Top 5 mistakes Tosca beginners do and how to avoid them

14.10.2021

So you finally installed your Tricentis Tosca Commander and you are ready to automate your test cases? Try to avoid the following five traps Tosca beginners often fall into. This will keep your maintenance costs low in the long term.

So let’s start right away!

1.     Creating test cases without a structure

While you can quickly just start scanning modules and then drag and dropping them into your new test case, try to keep a structure that makes your test case readable. Chances are you will not be the only person maintaining your test case.

Best practice is to define at least three folders within the test case: Preconditions, Process and Postconditions.

Preconditions should contain any preparatory test steps for the testcase, such as loading test data or initializing buffers. The Process folder should contain only the actual workflow to be tested. And Postcondition may contain test steps that are needed to clean up after the workflow has been finished or to update the status of the test data.

a good example of a basic test case structure
Our synthetic test data creation tool TAMI creates this structure

2.     Creating big modules

The module in Tosca is the technical representation of a collection of controls from a screen.  While scanning the system under test (SUT) you will add controls in form of attributes to the module. However a website or form can have plenty of controls. If you add all of them to the module you may have difficulties finding the right control later on.

Try to find a logical separation of the existing controls into sections of the screen. For example you may have a top menu row which you can keep separately in one module.

Most of the time you may reuse modules with menu items for several screens, keeping them in one central module gives you better maintainability.

3.     Not treating your test steps maintainable

Creating test steps is easily done by dragging & dropping modules into the test case. You then fill up the test step values and you’re done, right? Not quite, it helps a lot if you also rename the created test steps using a descriptive name such as “Click on button xy”. This will help a lot to keep the test case readable and in long term more maintainable.

Extra tip: Although you can assign multiple actions in one test step, it can help to create separate test steps per action. The test case stays more readable overall and having per test step actions keeps it more flexible for future workflow changes too.

a bad example of an unreadable test case
Doesn’t really look readable, or does it?

4.     Creating test cases without a verification

So you finished the whole workflow of the test case and everything is working fine. All seems fine, since you just wanted the workflow to run correctly. Therefore you don’t need any further verification, right?

Well, no, although your workflow may run correctly, it is normally aimed at a certain goal. Say you have a web shop and want to test the checkout workflow.  While the workflow of selecting and adding things to the shopping basket may be covered and working, how can you be sure that the actual goal, adding things to the shopping basket, did work correctly? You will have to do a verification of what is eventually inside the basket.

All test cases should aim at a goal and this goal should be verified. Therefore implement verification test steps into your test case.

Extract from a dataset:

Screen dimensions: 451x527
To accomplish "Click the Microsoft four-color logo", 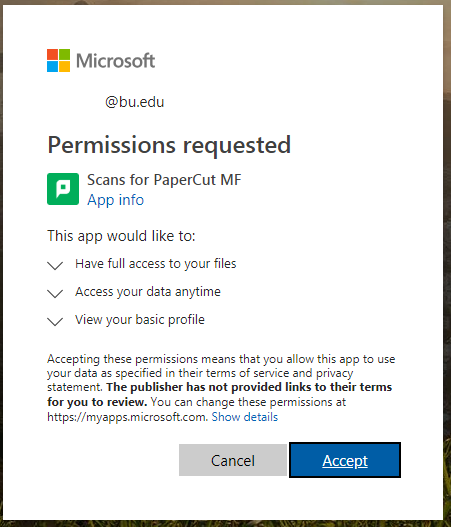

5.     Over-verifying things in a test case

This is the opposite of the previous mistake. Normally you want to verify a lot of things within your application. Let’s take our web shop checkout workflow again. You want to verify that all selected positions are in the shopping basket. Furthermore the sum of the positions should be correct and certain discounts need to be verified and correctly calculated in the shopping basket.

While it may be convenient and time–saving to verify everything in one test case, you will be having a hard time to interpret the results after a regression run. A failed verification would then just give you the information that something is not working. But since your test case covers a lot of verification points you cannot pinpoint the problem. For example: What does it mean if some verifications fail and some pass? Can you still trust the passed verifications? What does that tell you about test coverage of your application?

Creating a test case which focuses on a specific verification will tell you directly what exactly has failed without having to put much effort in analysing the test run. This is something you can manage with test case design in Tosca.
However this is just a rule of thumb. Creating more test cases impacts your overall test execution speed, which may also be of great concern. As usual you may need to find a middle ground.

a verification test step
Add verification test steps but keep it to a healthy amount

Conclusion

In this article we covered the importance of structure and naming in your test case, looked at module creation and what belongs into a test case.e

The 5 mistakes Tosca beginners do that are described here can be easily avoided and will let you create test cases that are much easier to maintain.